>> START DOCUMENT SEGMENT

Teaching basic lab skills
for research computing

Systematic Curriculum Design

Executive summary: we'd appreciate your help organizing and motivating our material better.

One of the good things about traveling is that it gives me time to think. One of the bad things about thinking is that every time I do, I wind up with more work than I had when I started. For example, to organize and motivate our content, I'm using eight questions that scientists frequently ask:

  1. How can I manage this data?
  2. How can I process it?
  3. How can I tell if I've processed it correctly?
  4. How can I find and fix bugs when I haven't?
  5. How can I keep track of what I've done?
  6. How can I find and use other people's work?
  7. How can other people find and use mine?
  8. How can I do all these things faster?

On the other side of the equation I have a syllabus for the core Software Carpentry material, which includes:

  • the command-line shell (e.g., Bash)
  • version control
  • basic programming (variables, lists, loops, conditionals, and simple file I/O)
  • functions and libraries
  • databases (i.e., basic SQL queries)
  • matrix programming (e.g., MATLAB or NumPy)
  • quality assurance (defensive programming, testing, etc.)
  • dictionaries (or hashes, if you're a Perl programmer)
  • the development process (stepwise refinement, red-green-refactor, performance profiling)
  • web programming (by which we mean using web APIs, not providing services yourself)

>> END DOCUMENT SEGMENT
>> START RECORDED DATA

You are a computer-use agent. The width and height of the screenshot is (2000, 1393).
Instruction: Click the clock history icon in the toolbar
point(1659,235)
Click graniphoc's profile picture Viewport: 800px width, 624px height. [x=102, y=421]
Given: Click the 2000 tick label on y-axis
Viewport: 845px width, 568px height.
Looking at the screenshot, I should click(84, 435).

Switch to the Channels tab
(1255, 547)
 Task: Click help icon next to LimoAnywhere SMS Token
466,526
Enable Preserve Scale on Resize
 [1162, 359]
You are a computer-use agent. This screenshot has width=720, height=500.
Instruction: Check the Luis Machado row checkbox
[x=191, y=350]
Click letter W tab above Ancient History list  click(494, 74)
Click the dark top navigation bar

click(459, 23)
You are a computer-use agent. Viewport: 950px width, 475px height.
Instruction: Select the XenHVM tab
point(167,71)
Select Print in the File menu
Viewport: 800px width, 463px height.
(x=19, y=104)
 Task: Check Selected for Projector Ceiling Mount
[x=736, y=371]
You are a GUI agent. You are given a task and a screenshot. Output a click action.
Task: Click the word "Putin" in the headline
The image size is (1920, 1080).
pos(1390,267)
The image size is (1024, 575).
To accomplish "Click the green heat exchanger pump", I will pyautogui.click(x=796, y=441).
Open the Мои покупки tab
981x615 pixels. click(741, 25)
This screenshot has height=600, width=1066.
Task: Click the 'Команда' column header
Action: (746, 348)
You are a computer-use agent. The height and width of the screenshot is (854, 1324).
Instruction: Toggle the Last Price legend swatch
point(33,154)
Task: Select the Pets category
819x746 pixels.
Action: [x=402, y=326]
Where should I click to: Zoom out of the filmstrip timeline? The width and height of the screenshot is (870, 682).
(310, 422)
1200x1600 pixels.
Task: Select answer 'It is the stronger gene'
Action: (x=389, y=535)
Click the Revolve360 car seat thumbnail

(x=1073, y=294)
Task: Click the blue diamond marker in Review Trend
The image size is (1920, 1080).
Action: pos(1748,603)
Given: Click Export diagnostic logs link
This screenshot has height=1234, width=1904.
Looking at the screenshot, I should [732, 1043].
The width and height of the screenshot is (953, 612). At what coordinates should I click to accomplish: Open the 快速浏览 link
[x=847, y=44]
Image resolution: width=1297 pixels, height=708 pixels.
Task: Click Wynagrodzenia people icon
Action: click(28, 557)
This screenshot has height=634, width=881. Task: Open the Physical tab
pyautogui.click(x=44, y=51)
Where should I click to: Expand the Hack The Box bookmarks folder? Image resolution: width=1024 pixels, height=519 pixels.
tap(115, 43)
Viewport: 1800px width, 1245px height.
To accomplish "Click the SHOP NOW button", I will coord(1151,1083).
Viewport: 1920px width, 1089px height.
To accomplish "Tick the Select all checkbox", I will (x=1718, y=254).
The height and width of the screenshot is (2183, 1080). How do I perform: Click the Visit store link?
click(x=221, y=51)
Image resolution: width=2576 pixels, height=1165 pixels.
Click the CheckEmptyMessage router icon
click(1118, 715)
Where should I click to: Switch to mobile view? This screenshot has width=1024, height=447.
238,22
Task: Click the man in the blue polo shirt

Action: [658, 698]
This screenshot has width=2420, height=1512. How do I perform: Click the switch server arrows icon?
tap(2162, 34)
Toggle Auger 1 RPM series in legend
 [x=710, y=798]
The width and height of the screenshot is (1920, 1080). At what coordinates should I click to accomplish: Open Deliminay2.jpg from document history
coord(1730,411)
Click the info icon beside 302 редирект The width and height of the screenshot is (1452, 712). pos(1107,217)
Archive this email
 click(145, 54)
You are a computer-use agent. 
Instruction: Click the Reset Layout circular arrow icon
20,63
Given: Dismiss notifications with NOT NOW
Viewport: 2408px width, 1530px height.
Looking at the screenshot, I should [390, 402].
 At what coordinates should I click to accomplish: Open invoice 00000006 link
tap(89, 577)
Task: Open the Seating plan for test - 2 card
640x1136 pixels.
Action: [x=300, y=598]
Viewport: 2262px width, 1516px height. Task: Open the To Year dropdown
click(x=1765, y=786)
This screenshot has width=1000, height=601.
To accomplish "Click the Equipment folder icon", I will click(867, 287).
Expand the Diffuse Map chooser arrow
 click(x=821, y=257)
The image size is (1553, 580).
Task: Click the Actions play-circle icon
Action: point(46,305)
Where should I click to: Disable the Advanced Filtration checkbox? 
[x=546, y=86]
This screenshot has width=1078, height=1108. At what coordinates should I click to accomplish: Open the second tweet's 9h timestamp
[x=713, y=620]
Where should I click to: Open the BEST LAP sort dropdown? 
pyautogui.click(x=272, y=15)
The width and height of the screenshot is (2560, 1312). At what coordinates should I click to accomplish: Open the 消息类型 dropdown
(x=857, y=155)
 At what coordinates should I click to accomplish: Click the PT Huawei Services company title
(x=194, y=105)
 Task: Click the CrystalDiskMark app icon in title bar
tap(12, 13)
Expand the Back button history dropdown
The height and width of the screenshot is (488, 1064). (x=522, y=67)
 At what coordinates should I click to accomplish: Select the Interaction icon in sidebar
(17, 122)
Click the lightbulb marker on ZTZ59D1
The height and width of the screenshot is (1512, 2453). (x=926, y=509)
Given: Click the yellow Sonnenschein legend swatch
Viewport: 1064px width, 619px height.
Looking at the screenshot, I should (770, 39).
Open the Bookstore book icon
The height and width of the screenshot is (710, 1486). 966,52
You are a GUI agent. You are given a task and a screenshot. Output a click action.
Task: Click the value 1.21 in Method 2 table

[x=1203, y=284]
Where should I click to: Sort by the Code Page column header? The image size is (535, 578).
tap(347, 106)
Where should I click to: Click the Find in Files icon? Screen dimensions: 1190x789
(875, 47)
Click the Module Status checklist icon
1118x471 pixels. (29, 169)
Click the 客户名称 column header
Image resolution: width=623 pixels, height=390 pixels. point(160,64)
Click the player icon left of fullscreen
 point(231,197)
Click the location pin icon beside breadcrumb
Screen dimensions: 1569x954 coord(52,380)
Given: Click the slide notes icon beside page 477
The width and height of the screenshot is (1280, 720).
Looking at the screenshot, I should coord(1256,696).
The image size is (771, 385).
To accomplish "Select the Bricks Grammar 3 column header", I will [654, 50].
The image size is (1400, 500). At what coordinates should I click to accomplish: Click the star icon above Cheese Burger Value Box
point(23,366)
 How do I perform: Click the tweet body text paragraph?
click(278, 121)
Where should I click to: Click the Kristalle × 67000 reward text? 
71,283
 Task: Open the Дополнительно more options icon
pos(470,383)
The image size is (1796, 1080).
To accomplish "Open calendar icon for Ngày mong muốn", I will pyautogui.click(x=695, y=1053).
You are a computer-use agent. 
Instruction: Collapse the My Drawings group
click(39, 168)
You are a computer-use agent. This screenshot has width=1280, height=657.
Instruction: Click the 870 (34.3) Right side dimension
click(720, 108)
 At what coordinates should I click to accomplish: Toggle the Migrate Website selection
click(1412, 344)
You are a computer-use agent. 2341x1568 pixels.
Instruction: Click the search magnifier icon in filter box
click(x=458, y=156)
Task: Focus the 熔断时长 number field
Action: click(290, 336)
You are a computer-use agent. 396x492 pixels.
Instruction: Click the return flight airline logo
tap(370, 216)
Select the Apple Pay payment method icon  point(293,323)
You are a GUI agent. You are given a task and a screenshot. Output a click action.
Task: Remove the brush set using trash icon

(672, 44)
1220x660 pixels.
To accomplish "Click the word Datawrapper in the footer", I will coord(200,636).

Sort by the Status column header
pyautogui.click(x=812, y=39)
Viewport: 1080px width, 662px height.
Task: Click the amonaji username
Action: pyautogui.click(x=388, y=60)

>> END RECORDED DATA

OBJECTIVE 1: Please reproduce the curriculum design text starting at the words "6. How can I" and ending after "simple file I/O)", swapping "version control" for "source control".
OBJECTIVE 2: In the curriculum design text, what does web programming mean?

ANSWER 1:
6. How can I find and use other people's work?
  7. How can other people find and use mine?
  8. How can I do all these things faster?

On the other side of the equation I have a syllabus for the core Software Carpentry material, which includes:

  • the command-line shell (e.g., Bash)
  • source control
  • basic programming (variables, lists, loops, conditionals, and simple file I/O)

ANSWER 2: It means using web APIs, not providing services yourself.